Comparatively slow python numpy 3D Fourier Transformation

Question

For my work I need to perform discrete fourier transformations (DFTs) on large images. In the current example I require a 3D FT for a 1921 x 512 x 512 image (along with 2D FFTs of 512 x 512 images). Right now, I am using the numpy package and the associated function np.fft.fftn(). The code snippet below exemplarily shows 2D and 3D FFT times on an equal-sized/slightly smaller 2D/3D random-number-generated grid in the following way:

import sys
import numpy as np
import time

tas = time.time()
a = np.random.rand(512, 512)
tab = time.time()
b = np.random.rand(100, 512, 512)

tbfa = time.time()

fa = np.fft.fft2(a)
tfafb = time.time()
fb = np.fft.fftn(b)
tfbe = time.time()

print "initializing 512 x 512 grid:", tab - tas
print "initializing 100 x 512 x 512 grid:", tbfa - tab
print "2D FFT on 512 x 512 grid:", tfafb - tbfa
print "3D FFT on 100 x 512 x 512 grid:", tfbe - tfafb

Output:

initializing 512 x 512 grid: 0.00305700302124
initializing 100 x 512 x 512 grid: 0.301637887955
2D FFT on 512 x 512 grid: 0.0122730731964
3D FFT on 100 x 512 x 512 grid: 3.88418793678

The problem that I have is that I will need this process quite often, so the time spent per image should be short. When testing on my own computer (middle-segment laptop, 2GB RAM allocated to virtual machine (--> therefore smaller test grid)), as you can see the 3D FFT takes ~ 5 s (order-of-magnitude). Now, at work, the machines are way better, cluster/grid-architecture systems and FFTs are much faster. In both cases the 2D ones finish quasi instantaneously.

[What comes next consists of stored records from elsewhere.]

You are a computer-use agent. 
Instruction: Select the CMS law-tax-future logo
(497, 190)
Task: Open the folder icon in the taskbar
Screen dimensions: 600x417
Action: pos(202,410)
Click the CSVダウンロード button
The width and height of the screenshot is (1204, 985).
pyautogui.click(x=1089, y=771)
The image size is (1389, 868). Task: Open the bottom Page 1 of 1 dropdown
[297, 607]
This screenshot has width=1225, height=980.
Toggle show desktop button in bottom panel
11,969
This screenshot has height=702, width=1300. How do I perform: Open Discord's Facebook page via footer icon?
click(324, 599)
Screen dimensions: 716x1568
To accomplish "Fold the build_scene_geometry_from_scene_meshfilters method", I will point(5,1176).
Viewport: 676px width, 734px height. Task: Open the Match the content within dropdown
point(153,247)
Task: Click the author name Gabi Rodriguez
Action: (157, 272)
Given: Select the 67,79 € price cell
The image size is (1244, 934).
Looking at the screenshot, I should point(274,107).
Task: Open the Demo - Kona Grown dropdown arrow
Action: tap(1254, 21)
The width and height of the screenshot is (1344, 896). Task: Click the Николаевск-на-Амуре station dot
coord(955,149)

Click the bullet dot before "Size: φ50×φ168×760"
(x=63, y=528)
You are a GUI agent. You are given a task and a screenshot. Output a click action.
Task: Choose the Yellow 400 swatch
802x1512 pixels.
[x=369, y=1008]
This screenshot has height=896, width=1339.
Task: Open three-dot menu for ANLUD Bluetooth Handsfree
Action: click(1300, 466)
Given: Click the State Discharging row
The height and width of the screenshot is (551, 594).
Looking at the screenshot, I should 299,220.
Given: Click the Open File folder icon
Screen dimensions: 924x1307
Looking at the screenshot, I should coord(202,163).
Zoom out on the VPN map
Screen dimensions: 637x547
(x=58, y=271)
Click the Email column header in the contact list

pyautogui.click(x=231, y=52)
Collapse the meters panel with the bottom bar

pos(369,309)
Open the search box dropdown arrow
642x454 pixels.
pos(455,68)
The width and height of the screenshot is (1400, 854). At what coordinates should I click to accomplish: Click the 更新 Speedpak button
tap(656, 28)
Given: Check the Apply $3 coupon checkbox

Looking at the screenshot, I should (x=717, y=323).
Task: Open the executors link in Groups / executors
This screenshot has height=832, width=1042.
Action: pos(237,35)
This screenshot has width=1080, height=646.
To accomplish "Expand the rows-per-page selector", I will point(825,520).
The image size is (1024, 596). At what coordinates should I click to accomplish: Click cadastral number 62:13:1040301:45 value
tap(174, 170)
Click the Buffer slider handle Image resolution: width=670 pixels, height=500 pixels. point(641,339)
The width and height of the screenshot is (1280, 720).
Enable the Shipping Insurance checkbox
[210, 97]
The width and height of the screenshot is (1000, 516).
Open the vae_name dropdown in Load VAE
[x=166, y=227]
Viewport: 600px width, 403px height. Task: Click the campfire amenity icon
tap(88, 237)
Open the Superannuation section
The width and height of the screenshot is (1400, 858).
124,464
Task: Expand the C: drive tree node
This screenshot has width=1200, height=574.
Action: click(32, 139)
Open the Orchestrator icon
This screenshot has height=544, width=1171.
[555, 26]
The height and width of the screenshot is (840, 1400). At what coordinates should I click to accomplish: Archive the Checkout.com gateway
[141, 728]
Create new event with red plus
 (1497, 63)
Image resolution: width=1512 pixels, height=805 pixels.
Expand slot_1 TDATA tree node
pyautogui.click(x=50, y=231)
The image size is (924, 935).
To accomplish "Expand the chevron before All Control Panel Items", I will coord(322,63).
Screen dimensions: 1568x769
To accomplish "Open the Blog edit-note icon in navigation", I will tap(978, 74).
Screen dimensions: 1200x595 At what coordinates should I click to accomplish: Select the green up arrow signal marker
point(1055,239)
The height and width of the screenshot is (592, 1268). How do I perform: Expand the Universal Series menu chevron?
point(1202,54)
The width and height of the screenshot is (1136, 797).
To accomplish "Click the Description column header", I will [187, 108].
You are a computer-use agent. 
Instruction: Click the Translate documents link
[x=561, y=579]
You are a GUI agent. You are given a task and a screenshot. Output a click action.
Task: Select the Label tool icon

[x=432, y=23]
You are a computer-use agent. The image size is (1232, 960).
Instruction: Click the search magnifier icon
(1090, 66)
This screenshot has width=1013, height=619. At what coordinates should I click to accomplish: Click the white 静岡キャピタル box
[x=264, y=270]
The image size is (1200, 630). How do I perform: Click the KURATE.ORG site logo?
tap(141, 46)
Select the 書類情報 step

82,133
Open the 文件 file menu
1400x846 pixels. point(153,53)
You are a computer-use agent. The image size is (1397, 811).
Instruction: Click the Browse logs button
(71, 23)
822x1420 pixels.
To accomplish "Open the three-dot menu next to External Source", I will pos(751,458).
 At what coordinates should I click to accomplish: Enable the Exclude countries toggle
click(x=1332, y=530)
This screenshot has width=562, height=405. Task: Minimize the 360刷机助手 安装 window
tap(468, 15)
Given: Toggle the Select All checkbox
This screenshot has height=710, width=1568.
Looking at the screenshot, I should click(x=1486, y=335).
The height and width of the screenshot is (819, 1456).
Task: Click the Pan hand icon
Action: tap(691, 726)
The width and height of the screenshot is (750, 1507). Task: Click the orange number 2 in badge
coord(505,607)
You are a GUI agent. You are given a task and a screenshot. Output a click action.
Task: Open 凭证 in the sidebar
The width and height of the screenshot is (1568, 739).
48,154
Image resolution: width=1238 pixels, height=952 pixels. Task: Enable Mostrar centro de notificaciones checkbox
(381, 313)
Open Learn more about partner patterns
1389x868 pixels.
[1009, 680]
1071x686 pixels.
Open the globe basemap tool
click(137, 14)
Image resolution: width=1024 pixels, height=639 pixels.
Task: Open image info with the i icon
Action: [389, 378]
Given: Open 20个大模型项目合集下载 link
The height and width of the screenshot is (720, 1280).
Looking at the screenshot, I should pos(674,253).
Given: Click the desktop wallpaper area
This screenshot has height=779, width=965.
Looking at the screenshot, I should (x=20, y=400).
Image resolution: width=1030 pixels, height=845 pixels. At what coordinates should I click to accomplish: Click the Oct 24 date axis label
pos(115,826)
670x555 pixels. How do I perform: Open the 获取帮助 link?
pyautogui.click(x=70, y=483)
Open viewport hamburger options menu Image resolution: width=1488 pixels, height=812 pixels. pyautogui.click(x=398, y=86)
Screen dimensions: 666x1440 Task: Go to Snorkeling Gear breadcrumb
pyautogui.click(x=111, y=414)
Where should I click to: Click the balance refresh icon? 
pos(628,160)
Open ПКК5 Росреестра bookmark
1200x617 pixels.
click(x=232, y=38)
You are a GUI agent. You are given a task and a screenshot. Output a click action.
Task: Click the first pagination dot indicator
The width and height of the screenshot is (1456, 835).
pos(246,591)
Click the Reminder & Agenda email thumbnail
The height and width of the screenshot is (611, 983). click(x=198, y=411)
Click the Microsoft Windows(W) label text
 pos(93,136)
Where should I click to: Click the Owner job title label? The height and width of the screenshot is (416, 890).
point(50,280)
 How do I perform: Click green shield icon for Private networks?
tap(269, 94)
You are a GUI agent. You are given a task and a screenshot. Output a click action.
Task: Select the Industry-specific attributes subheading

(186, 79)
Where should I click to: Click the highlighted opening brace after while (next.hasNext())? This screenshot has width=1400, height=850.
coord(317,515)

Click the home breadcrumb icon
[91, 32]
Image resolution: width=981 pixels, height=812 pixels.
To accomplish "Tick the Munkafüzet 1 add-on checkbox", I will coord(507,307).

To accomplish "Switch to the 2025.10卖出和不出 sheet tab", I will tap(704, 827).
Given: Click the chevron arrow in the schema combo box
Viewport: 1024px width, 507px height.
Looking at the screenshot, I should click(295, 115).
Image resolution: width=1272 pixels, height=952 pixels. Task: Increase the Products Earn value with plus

However with 1921x512x512, np.fft.fftn() takes ~ 5 min. Since I guess scipy's implementation is not much faster and considering that on MATLAB FFTs of same-sized grids finish within ~ 5 s, my question is whether there is a method to speed the process up to or almost to MATLAB times. My knowledge about FFTs is limited, but apparently MATLAB uses the FFTW algorithm, which python does not. Any reasonable chance that with some pyFFTW package I get similar times? Also, 1921 seems an unlucky choice, having only 2 prime factors (17, 113), so I assume this also plays a role. On the other hand 512 is a well-suited power of two. Are MATLAB-like times achievable if possible also without padding up with zeros to 2048?

I'm asking because I'll have to use FFTs a lot (to an amount where such differences will be of huge influence!) and in case there is no possibility to reduce computation times in python, I'd have to switch to other, faster implementations.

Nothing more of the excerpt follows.